Now let us consider this solution with the Cauchy data ${\displaystyle u(x,0)=g(x),u_{t}(x,0)=h(x)\,}$.

Using ${\displaystyle u(x,0)=g(x)\,}$ we get ${\displaystyle F(x)+G(x)=g(x)\,}$.

Using ${\displaystyle u_{t}(x,0)=h(x)\,}$ we get ${\displaystyle cF'(x)-cG'(x)=h(x)\,}$.

We can integrate the last equation to get

${\displaystyle cF(x)-cG(x)=\int _{-\infty }^{x}h(\xi )\,d\xi +c_{1}.\,}$

Now we can solve this system of equations to get

${\displaystyle F(x)={\frac {-1}{2c}}\left(-cg(x)-\left(\int _{-\infty }^{x}h(\xi )\,d\xi +c_{1}\right)\right)\,}$
${\displaystyle G(x)={\frac {-1}{2c}}\left(-cg(x)+\left(\int _{-\infty }^{x}h(\xi )d\xi +c_{1}\right)\right).\,}$

Now, using

${\displaystyle u(x,t)=F(x+ct)+G(x-ct)\,}$

d'Alembert's formula becomes:

${\displaystyle u(x,t)={\frac {1}{2}}\left[g(x-ct)+g(x+ct)\right]+{\frac {1}{2c}}\int _{x-ct}^{x+ct}h(\xi )\,d\xi .}$

## Generalization for inhomogeneous canonical hyperbolic differential equations

The general form of an inhomogeneous canonical hyperbolic type differential equation takes the form of:

${\displaystyle u_{tt}-u_{xx}=f(x,t),\,u(x,0)=g(x),\,u_{t}(x,0)=h(x),}$

for ${\displaystyle -\infty 0,f\in C^{2}(\mathbb {R} ^{2},\mathbb {R} )}$.

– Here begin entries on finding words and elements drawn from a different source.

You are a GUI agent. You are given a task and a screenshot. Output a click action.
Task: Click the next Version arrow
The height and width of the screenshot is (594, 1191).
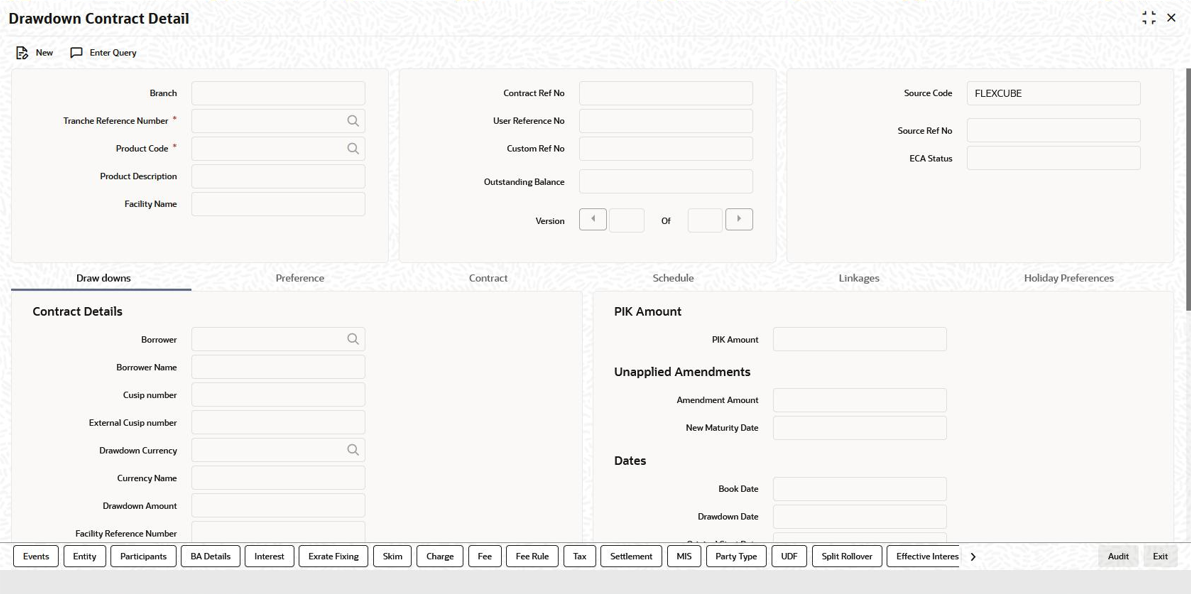739,219
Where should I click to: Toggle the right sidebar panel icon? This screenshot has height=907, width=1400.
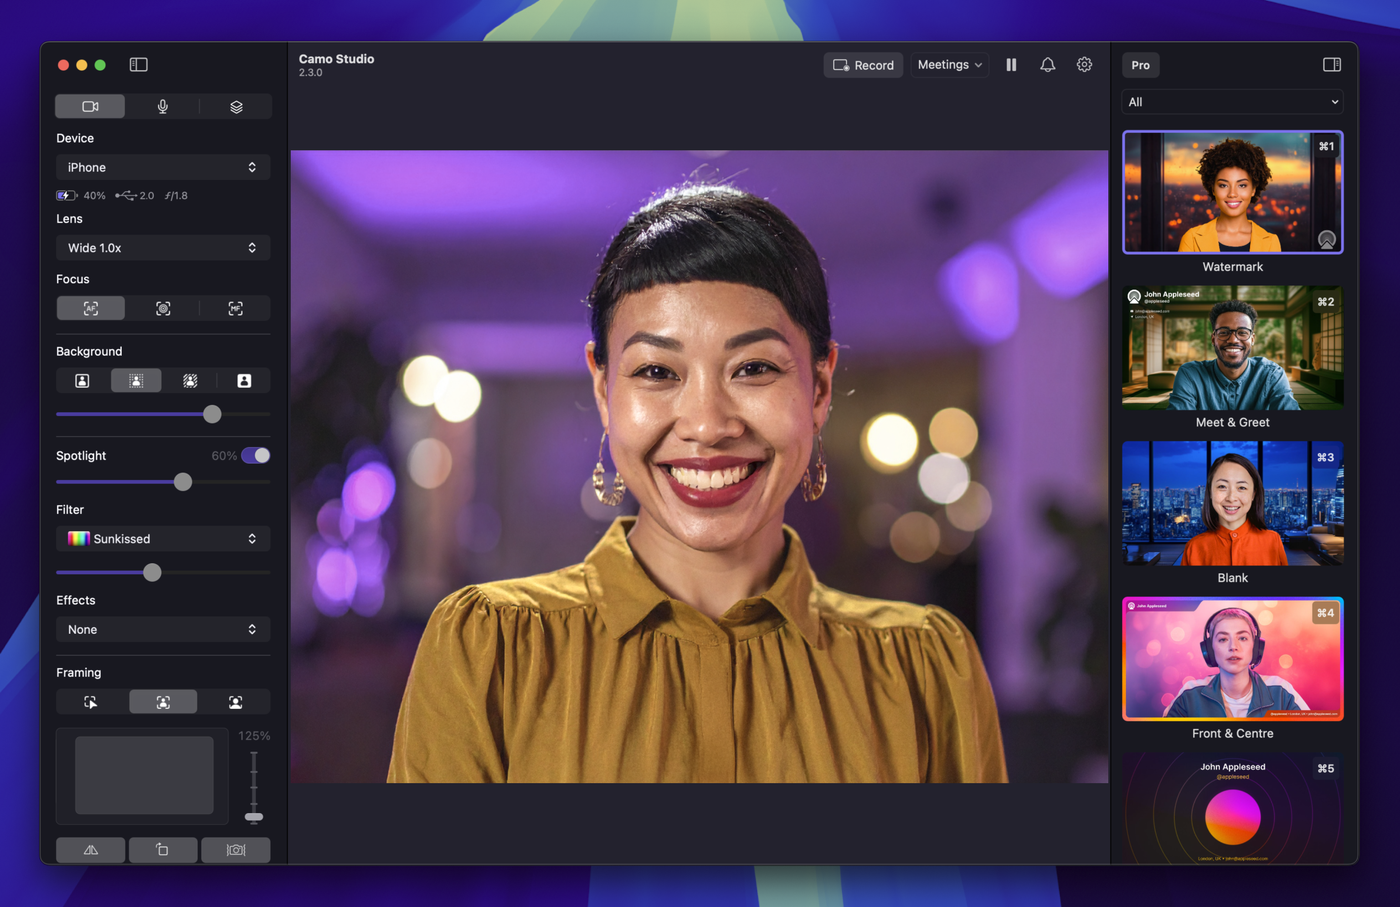(1331, 65)
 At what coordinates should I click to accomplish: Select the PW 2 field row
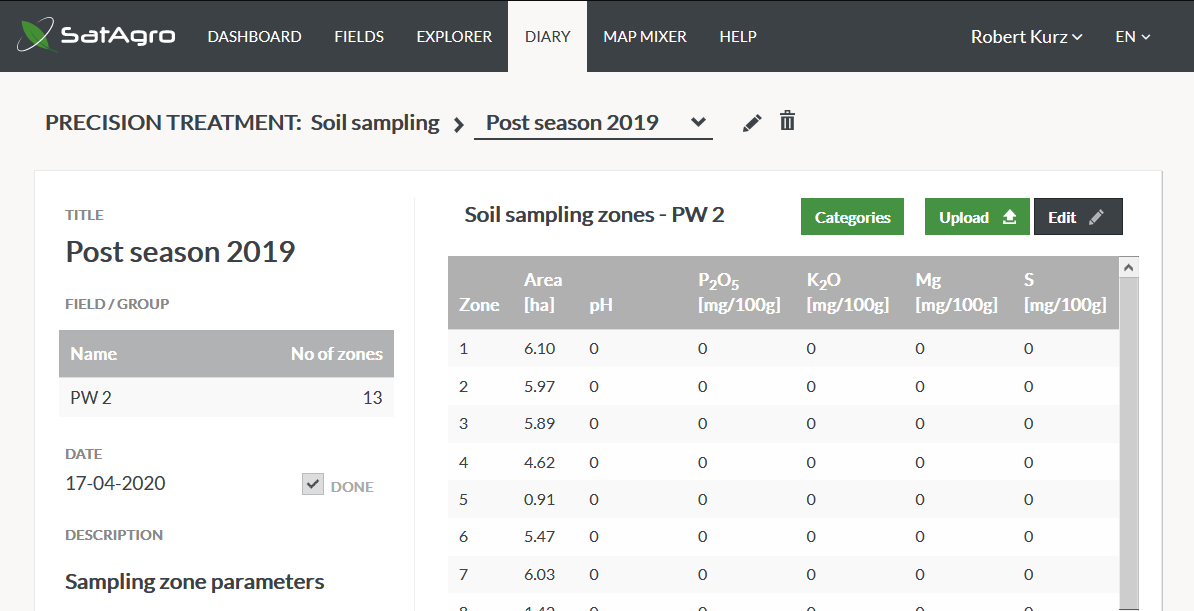(x=226, y=398)
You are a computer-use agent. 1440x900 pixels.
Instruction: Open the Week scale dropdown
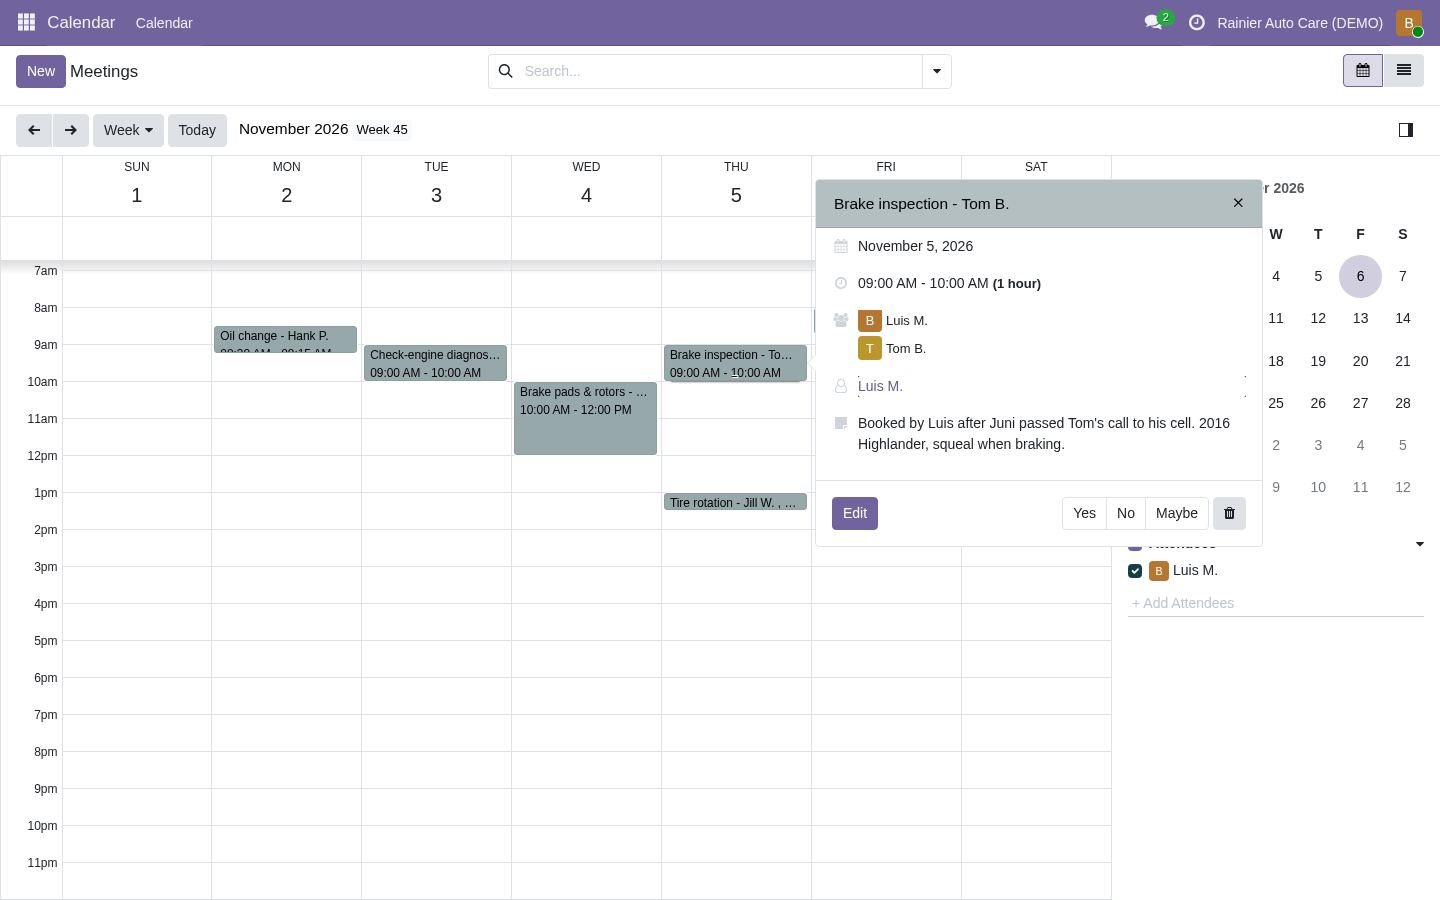click(x=128, y=130)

All second order differential equations with constant coefficients can be transformed into their respective canonic forms. This equation is one of these three cases: Elliptic partial differential equation, Parabolic partial differential equation and Hyperbolic partial differential equation.

The only difference between a homogeneous and an inhomogeneous (partial) differential equation is that in the homogeneous form we only allow 0 to stand on the right side ( ${\displaystyle f(x,t)=0}$ ), while the inhomogeneous one is much more general, as in ${\displaystyle f(x,t)}$ could be any function as long as it's continuous and can be continuously differentiated twice.

The solution of the above equation is given by the formula:

${\displaystyle u(x,t)={\frac {1}{2}}{\Bigl (}g(x+t)+g(x-t){\biggr )}+{\frac {1}{2}}{\biggl (}\int \limits _{x-t}^{x+t}h(s)ds{\biggr )}+{\frac {1}{2}}{\biggl (}\int \limits _{0}^{t}\int \limits _{x-t+\tau }^{x+t-\tau }f(s,\tau )dsd\tau {\Bigr )}}$.

If ${\displaystyle g(x)=0}$, the first part disappears, if ${\displaystyle h(x)=0}$, the second part disappears, and if ${\displaystyle f(x)=0}$, the third part disappears from the solution, since integrating the 0-function between any two bounds always results in 0.

This means, that the homogeneous equation ( ${\displaystyle f(x,t)=0}$ ) gives back our original formula for the case of ${\displaystyle c=1}$.